Starting at the line that contains "This screenshot has width=612, height=364.", write out each line exactly through the last one in the material below, and nothing more; omit all pictures.

• _SUPPLIED DATA_
--- START ---
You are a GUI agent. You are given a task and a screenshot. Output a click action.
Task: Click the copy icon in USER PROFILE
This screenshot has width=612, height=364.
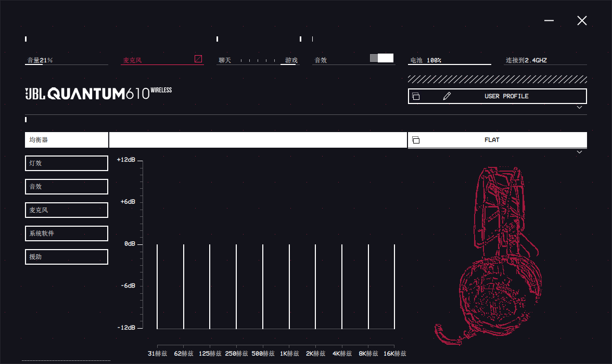[416, 96]
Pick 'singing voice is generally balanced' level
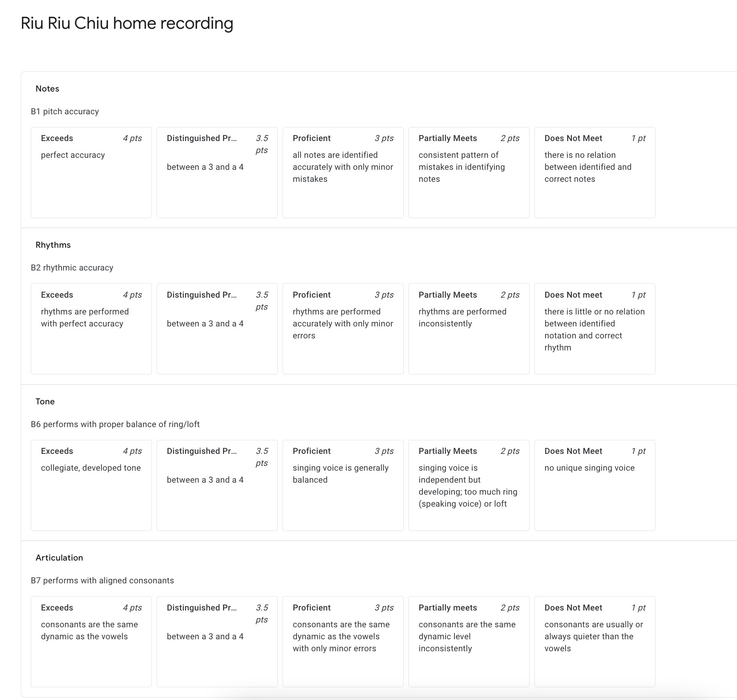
--- END ---
• _ANSWER SECTION_
This screenshot has width=612, height=364.
[416, 96]
Pick 'singing voice is generally balanced' level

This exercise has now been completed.